If you are using a Debian-based distribution, you can install toolbox through apt. First, import the GPG key used to sign packages in the repository and make sure you have apt-transport-https installed.

# curl --get https://deb.m10k.eu/deb.m10k.eu.gpg > /etc/apt/trusted.gpg.d/deb.m10k.eu.gpg
# apt-get install apt-transport-https

Then add the following line to your /etc/apt/sources.lst.

deb https://deb.m10k.eu stable main

If you prefer a more recent (and maybe slightly more unstable version), use the unstable suite instead.

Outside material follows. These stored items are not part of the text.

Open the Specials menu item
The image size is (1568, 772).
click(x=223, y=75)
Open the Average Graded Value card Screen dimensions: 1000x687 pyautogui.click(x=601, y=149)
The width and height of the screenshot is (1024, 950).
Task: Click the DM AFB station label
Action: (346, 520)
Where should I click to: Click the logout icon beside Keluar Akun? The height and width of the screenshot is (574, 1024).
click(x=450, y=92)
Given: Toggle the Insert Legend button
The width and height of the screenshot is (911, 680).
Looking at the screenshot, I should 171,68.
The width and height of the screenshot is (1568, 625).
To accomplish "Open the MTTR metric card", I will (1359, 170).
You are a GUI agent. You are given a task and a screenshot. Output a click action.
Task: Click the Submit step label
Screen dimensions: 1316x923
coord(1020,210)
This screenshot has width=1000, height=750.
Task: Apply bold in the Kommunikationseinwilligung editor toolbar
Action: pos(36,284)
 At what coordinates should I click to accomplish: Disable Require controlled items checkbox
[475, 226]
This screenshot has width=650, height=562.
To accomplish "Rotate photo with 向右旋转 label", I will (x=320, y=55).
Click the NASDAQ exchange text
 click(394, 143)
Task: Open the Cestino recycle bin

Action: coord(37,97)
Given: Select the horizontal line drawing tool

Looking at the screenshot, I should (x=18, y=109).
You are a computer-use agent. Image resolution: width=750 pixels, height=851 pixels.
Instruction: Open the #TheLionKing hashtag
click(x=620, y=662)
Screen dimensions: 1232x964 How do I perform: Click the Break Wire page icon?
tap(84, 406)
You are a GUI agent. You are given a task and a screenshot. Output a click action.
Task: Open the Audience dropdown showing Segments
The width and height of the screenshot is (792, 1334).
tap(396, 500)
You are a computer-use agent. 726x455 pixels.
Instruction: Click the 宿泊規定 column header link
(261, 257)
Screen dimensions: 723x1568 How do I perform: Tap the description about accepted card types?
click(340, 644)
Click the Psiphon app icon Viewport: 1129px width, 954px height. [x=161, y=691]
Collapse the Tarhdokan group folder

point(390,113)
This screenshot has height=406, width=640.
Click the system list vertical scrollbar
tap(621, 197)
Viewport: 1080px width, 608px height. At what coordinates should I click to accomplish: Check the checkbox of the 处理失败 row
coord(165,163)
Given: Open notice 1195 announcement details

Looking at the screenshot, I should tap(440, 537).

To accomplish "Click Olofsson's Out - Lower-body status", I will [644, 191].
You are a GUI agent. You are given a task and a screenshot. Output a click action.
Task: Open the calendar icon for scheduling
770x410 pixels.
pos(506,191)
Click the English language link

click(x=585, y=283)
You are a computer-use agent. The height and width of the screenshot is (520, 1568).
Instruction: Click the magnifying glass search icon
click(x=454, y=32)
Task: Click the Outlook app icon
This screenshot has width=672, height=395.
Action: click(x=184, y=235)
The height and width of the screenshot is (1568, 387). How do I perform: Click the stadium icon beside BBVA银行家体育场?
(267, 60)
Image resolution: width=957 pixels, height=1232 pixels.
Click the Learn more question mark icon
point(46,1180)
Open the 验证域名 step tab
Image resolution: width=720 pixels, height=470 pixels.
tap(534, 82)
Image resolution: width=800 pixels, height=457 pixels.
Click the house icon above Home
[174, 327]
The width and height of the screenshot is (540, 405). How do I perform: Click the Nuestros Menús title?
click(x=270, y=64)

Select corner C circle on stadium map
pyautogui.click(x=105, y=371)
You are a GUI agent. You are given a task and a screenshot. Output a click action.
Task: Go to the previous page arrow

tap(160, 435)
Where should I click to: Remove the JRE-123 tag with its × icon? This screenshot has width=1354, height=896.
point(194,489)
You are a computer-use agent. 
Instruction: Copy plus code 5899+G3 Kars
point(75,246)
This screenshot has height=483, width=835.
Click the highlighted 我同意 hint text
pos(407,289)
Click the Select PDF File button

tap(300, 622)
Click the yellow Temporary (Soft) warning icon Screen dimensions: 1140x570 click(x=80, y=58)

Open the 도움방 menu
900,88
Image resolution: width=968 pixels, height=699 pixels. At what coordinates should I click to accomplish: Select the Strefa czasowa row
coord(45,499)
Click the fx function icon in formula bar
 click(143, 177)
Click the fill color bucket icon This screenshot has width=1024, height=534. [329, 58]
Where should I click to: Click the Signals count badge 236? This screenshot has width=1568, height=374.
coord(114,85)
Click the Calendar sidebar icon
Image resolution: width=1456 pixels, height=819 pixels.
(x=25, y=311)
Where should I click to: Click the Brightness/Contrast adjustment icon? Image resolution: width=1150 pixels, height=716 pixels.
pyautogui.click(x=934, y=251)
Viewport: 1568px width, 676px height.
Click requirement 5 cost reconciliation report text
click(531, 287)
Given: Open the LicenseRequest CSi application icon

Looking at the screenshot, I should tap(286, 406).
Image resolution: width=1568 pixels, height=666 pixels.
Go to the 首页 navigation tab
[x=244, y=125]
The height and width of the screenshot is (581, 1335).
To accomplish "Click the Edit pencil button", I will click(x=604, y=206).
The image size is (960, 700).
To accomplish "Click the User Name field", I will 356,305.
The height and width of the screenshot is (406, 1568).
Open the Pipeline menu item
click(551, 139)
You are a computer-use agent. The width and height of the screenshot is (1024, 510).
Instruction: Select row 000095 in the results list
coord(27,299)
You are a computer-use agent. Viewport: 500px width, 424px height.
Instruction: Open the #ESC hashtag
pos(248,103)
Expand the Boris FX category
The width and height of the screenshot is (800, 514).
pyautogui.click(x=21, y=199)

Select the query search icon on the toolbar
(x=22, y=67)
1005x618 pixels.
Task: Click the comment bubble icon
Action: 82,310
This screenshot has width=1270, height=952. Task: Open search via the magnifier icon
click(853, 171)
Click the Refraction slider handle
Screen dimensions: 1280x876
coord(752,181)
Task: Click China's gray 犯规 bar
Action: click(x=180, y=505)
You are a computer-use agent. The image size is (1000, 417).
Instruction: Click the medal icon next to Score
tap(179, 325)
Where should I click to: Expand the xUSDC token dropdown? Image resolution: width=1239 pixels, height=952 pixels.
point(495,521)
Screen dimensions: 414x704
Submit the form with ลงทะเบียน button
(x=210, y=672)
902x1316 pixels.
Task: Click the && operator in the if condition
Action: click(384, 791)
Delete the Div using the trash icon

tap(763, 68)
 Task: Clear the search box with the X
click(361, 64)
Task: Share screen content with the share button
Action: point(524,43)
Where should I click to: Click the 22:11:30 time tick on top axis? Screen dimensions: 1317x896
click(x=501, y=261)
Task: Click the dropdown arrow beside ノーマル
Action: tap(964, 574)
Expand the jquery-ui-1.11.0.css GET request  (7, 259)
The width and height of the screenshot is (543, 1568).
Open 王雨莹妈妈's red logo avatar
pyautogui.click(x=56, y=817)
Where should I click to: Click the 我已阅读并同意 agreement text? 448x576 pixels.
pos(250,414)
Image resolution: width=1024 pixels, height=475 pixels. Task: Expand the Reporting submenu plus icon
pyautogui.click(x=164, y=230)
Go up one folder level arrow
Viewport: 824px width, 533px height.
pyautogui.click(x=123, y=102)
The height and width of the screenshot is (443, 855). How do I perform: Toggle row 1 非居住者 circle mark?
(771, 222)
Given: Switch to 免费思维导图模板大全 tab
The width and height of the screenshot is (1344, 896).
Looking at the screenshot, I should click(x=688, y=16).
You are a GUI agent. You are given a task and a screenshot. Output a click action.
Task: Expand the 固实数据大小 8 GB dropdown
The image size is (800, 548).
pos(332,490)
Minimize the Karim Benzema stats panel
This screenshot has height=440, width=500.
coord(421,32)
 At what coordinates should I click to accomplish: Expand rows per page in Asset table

deb https://deb.m10k.eu unstable main

Next, update your package index using the following command.

# apt-get update

Now you can install and update toolbox as you're used to.

# apt-get install toolbox

The packages in the repository are automatically built from the stable and unstable branches, so the Debian packages are usually no more than a few minutes older than the sources.

Installation from source

To install toolbox from git, check out the sources and run make install.

$ git clone https://github.com/m10k/toolbox
$ cd toolbox
$ sudo make install

You will also need to create the toolbox and toolbox_ipc groups and change ownership on /var/lib/toolbox and /var/lib/toolbox/ipc.

# chown root:toolbox /var/lib/toolbox
# chown root:toolbox_ipc /var/lib/toolbox/ipc

Configuration

To use the ipc module, membership in toolbox and toolbox_ipc is necessary. You can add a user to these groups with the following command.

# usermod -a -G toolbox,toolbox_ipc USERNAME

The ipc module uses GPG to sign and verify messages, so you also need to make sure that you have a keypair. You can generate one with the following command.

$ gpg --full-generate-key

How does this work?

When toolbox is installed, toolbox.sh is placed in PATH, where it will be picked up by the source (aka .) shell command, allowing you to load toolbox without worrying about the path of any other files. When loading a module, include() will search the following paths (in order) for modules:

  1. $HOME/.toolbox/include
  2. /usr/share/toolbox/include

This allows you to place custom modules in your home directory, while the default modules are in a system-wide path.

And the modules?

Bash does not have a notion of modules, so toolbox tries its best to provide something that looks like a module, feels like a module, and tastes like a module, but is not actually a module. For this to work, modules have to follow strict guidelines.

A module is a single shell script with one or more of the following:

Element Description
Constructor Module initialization function called by include()
Public functions Functions that may be called by users
Private functions Functions that users must not call
Private variables Variables that users must not use

In shell, everything shares the same namespace. Thus, the most important thing about a module is that it does not declare functions or variables outside of its own namespace. The following table summarizes the naming convention for modules.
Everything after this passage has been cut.